The higher your credit score, the lower interest rate you’ll qualify for. Unfortunately, those with low credit scores will have to pay higher interest rates than those with good or excellent credit, such as 35% APR compared to 6%.
According to NerdWallet, average APR for those with credit scores between 720-850 is 10.94% while those with a score of 580-629 will get an APR of 28.64%.
Most personal loans have a fixed interest rate, which means that the interest rate will stay the same the whole time. Only a few come with a variable rate, which is when the interest rate fluctuates between a certain range depending on market conditions.
In the era of online banking and lending, finding a loan is easy – but finding the right one with no fees, low interest rates and good customer service? That’s much, much harder. Here’s a step-by-step guide on where to look first for your personal loan.
Even though they’re not as well-known as major banks, credit unions are famous for offering low interest rates. Because credit unions are not-for-profits and therefore not beholden to strictly for-profit goals, they can afford to beat banks with better interest rates and fees. If you already have an account at a credit union, contact them about your options for a pre-approved loan.
You might be surprised at the terms they can offer you, even if you’re not currently a member. A customer service report found that credit unions also have happier customers than traditional banks. Because most credit unions are small and local, you’ll probably have to call or visit in person to talk about your options for a personal loan and what you might qualify for.
If you already have a bank account with a national or regional bank, reach out to see what kind of personal loan you qualify for. Depending on the branch and your history with them, they might have competitive interest rates and no extra origination or prepayment fees. Try to research a few banks in the area to see what they offer and where you can find the best deal.

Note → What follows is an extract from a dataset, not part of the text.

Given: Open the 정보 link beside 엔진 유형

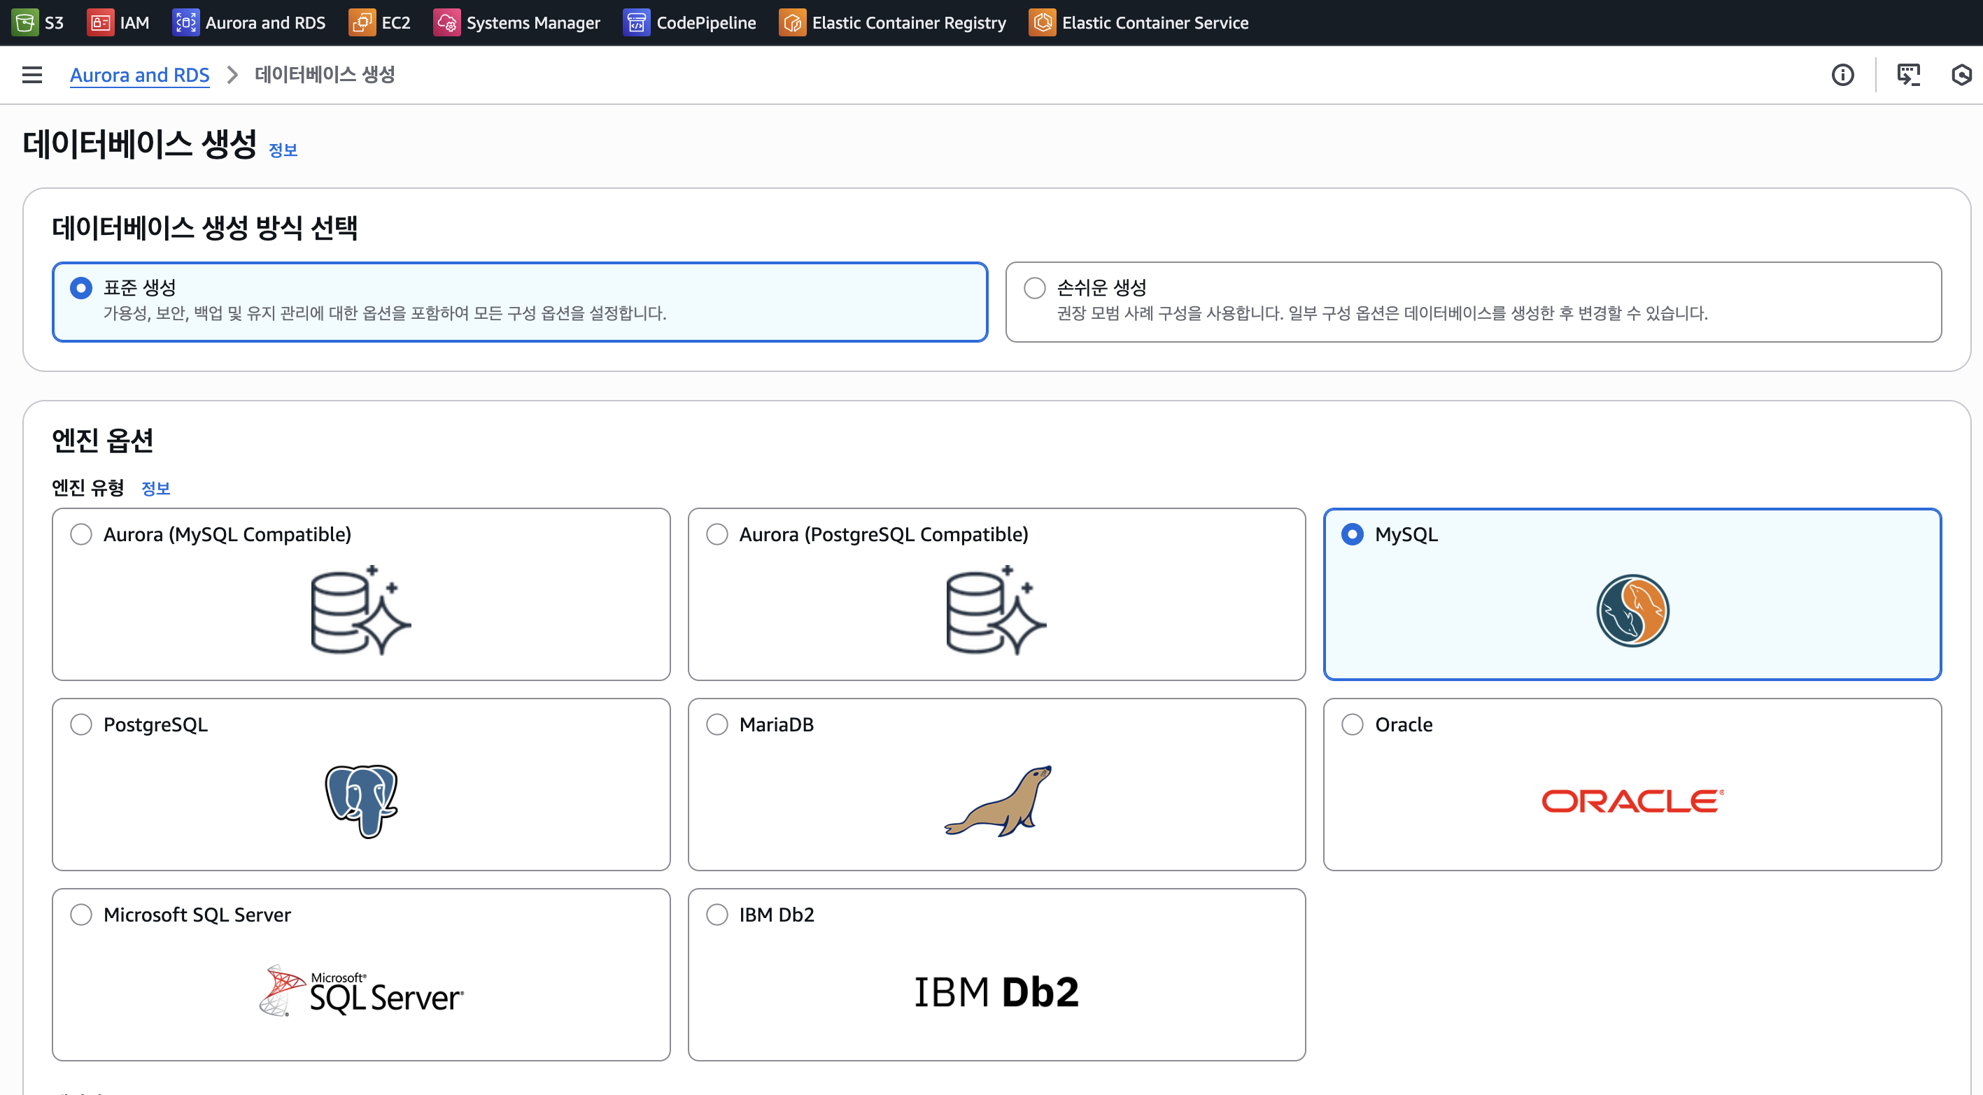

Peer-to-peer sites like Lending Club and Upstart are popular with people who need a personal loan and don’t want to get one with a bank or credit union. Like their name implies, peer-to-peer sites use real people as the investors, so when you borrow money, you’re getting it from individuals who you then repay with interest.
Interest rates depend on your credit score, but some sites, like Upstart, also take into account your education level and professional experience.
Even though they sound unconventional, peer-to-peer sites are still mostly available for those with good credit and often require a credit score of 620 or higher. If you have poor or no credit, you might not be able to qualify for a personal loan with these companies. Check multiple sites to see what you’re pre-approved for, in order to determine if it’s better than going the traditional personal loan route.
If you’d like to make the personal loan even more personal, you could ask a friend or family member to lend you the money. This is a riskier option, and should only be considered if you’re entirely confident in your ability to pay back the loan – or comfortable with damaging your relationship in the event of delinquency. A family member or friend will probably be willing to offer better rates than any professional lender, and be more understanding in the event of a setback.
If you’d like to explore this route in the most responsible way possible, meet with a lawyer to draw up a contract that both parties agree on. That way you’ll both be clear on the terms, and there won’t be any room for doubt or misunderstanding. Remember that defaulting on a loan from a family member or friend will have emotional consequences as well as financial, so tread lightly.
Taking out a personal loan is like buying a car. You wouldn’t just take the first sedan you see. You’d want to read reviews, take it for a test drive and wait for a few days.
Always consider every offer you get for a personal loan and compare them objectively. You want the best rate, lowest fees and friendliest customer service. Remember, this loan will impact your finances for a long time so don’t rush into it.